Back today pondering in the lady den. Penelope and I are sitting under a cardinal blanket, cozy and warm. I have my books and a cup of Christmas coffee. The best leftover from a McMurray family dinner is whipping cream! I put it on lemon pie, smidgens of caramel cake, and a spoon full in my hot chocolate and coffee. So, so lip smacking delicious. Put a little vanilla in your whipping cream while you’re beating it. Makes it even more delicious!

It’s too damp and sprinkley for pondering from the porch swing. I usually briefly sit in the swing each morning, while Penelope snorts around a minute on the porch, but my cushions were wet. She was excited because there were paw prints on the porch. Never seen such a sniffing pooch. Her nose touched every paw print. So I just stood and marveled at beauty of the gathering of cardinals eating off the feeders. There were 7 cardinal ladies, no men. Guess the males were having a boy’s day out. Oldest brother is having some goldfinches, of which I’m jealous, visiting his feeders. Hope they show up at my bird buffet soon.

I think my raccoon friends (Not) might have gathered for another Guy Street party. I bought a bottle tree at a thrift store and put it on the deck. Makes a great perch when the birds are arguing around the sunflower feeder. I decorated the limbs with sliced red and green apples. Got up yesterday and the tree was leaning on the deck rail with only one apple slice left.

Those raccoon heathens had opened both suet feeders and devoured the suet cakes. But, I don’t care. Just don’t come down the chimney! They are God’s creatures and deserve a treat every now and then. Merry Christmas raccoons.

Anybody want a lap dog. Came back to the lady den with my sliver of lemon pie under a mound of whipping cream and Penelope was slurping my coffee up!

Ever wonder about heaven and what it’s like up there? I think about it a lot cause there are people there I want to see. Chief thought heaven was an extension of earth. He would continue to garden and I’d still be making biscuits and homemade jelly and cooking turnip greens. We’d all be together and continue our living on an extension of earth. We put a small bag of seed potatoes in his coffin. Thought he might need them up there when he shares gardening tips with Thomas Jefferson.
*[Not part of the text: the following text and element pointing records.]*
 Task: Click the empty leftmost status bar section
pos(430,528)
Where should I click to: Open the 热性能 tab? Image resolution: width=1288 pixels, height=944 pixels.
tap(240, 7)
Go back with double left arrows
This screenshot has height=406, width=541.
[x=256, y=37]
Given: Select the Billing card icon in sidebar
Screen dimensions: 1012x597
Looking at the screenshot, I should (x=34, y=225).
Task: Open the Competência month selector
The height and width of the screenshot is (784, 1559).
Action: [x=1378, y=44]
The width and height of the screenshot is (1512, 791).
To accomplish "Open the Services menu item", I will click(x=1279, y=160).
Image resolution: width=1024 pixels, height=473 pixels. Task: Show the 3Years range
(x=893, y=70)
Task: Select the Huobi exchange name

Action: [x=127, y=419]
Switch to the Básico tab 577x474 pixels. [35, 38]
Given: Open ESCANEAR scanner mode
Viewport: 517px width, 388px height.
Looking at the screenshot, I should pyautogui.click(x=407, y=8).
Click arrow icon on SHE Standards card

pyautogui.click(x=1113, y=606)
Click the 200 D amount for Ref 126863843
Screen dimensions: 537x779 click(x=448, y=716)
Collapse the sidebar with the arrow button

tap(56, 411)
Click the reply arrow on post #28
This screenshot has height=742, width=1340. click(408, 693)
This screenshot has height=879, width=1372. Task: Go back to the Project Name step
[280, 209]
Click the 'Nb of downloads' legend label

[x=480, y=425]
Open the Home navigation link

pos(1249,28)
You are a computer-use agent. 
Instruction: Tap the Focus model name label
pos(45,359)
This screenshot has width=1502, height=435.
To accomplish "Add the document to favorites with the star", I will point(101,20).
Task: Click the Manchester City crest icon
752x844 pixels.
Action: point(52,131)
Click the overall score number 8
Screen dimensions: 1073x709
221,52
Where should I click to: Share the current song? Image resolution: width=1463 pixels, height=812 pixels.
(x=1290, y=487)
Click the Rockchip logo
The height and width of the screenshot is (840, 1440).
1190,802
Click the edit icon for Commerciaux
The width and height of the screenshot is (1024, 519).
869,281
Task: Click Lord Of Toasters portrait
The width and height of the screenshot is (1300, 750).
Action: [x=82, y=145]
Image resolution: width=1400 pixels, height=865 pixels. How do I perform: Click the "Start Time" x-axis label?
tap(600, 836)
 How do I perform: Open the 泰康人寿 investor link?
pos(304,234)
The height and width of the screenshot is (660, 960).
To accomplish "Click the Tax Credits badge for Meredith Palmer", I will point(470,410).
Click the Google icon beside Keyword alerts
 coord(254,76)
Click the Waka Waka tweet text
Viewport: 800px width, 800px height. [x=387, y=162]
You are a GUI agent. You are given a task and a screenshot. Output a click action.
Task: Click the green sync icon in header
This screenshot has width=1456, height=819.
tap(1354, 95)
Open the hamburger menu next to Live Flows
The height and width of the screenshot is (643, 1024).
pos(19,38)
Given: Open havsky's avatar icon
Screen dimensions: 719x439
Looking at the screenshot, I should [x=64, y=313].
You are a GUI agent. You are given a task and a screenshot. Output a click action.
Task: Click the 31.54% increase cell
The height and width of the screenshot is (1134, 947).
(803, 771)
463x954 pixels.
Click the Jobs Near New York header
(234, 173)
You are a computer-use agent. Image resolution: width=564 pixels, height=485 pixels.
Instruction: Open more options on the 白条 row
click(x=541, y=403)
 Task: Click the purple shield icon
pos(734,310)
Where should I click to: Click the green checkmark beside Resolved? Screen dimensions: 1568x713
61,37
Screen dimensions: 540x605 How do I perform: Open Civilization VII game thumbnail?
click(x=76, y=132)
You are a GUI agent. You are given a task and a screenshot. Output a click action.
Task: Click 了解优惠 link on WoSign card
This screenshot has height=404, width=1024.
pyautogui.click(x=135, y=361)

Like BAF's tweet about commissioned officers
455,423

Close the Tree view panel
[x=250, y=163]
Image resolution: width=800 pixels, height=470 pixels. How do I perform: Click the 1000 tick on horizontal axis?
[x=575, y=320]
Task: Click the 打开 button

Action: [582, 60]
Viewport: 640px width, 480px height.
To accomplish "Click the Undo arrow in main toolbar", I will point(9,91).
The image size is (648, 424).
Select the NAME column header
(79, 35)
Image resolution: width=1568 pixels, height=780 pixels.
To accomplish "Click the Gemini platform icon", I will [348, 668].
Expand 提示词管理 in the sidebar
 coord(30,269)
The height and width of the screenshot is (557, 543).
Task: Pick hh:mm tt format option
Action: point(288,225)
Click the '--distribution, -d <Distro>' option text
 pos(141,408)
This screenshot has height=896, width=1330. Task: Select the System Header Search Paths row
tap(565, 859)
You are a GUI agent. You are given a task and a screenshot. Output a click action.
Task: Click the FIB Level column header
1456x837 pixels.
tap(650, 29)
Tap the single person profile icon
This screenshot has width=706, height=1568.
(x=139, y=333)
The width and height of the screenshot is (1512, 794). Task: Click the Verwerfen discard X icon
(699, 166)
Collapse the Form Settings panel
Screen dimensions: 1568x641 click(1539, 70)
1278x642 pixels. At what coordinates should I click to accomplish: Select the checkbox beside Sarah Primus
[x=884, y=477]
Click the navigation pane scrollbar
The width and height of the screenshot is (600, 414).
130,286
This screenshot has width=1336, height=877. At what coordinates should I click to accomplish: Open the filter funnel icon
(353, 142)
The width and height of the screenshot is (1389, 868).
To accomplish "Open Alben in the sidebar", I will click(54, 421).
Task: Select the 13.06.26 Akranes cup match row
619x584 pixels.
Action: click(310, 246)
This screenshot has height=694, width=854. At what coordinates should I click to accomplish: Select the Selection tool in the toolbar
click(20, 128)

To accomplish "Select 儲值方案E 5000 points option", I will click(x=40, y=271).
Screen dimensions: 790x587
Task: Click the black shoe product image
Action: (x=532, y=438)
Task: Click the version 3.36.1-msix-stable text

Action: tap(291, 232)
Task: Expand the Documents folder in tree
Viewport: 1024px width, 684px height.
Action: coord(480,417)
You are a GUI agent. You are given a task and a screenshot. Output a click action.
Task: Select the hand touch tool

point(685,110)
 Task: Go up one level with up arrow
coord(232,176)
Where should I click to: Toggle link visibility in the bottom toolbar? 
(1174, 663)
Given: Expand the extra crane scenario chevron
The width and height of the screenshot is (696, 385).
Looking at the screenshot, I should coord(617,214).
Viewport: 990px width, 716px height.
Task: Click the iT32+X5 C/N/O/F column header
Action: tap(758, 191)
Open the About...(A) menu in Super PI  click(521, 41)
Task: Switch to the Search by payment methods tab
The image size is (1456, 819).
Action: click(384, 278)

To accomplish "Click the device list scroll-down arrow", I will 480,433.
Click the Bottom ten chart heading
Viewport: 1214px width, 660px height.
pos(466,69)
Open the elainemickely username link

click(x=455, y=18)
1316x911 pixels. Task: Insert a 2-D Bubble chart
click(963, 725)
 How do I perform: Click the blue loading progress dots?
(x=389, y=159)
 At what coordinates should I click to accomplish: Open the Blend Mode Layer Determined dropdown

I think it was Mark Twain who said if everyone in heaven was flapping their wings and plucking their harps it would be such a ruckus you would hear it on earth. I love that! Don’t think I could flap fast enough to keep my chubby self in the air! And I’d rather play my trumpet than pluck a harp.

After Rosalyn died, every night I’d hear Chief out in the yard talking. I always thought he was talking to the yard dog or his cat clowder. (Two or more cats is a clowder!) Then one summer night when it was hot, I had the windows open in the library, I realized he was looking up in the sky and talking to Rosie. “Good night, baby lamb. Daddy loves you.” For years this was a nightly ritual and he always asked her to help people on their journey.

When my niece and nephew lost their baby, I heard him say, “Sugar, meet that sweet boy baby at the gate and show him the way to our family.” Made me weep but I never told him I heard this.

Now when I say my prayers at night, and thank the Lord for another good day, I tell Chief and Rosie how much I love them and miss them.

One Sunday morning I asked Al Perkins, our Episcopal Priest in Roanoke, would I have to cook in heaven. I said, “I want to snap my fingers and a filet mignon appear on my plate.” He laughed and said, “If you want to cook, I’m sure you’ll have the finest pans money can buy.” I just smiled and turned around to leave the church and mumbled under my breath say, “If I’ve got to cook, there better be sex.” To this day I don’t know what possessed me to mumble that. I think had a small stroke.

Chief follows me out to the car and I’m waiting for him to ask me if I had lost my mind but he says, sounding depressed, “Mama, I thought you liked to cook!”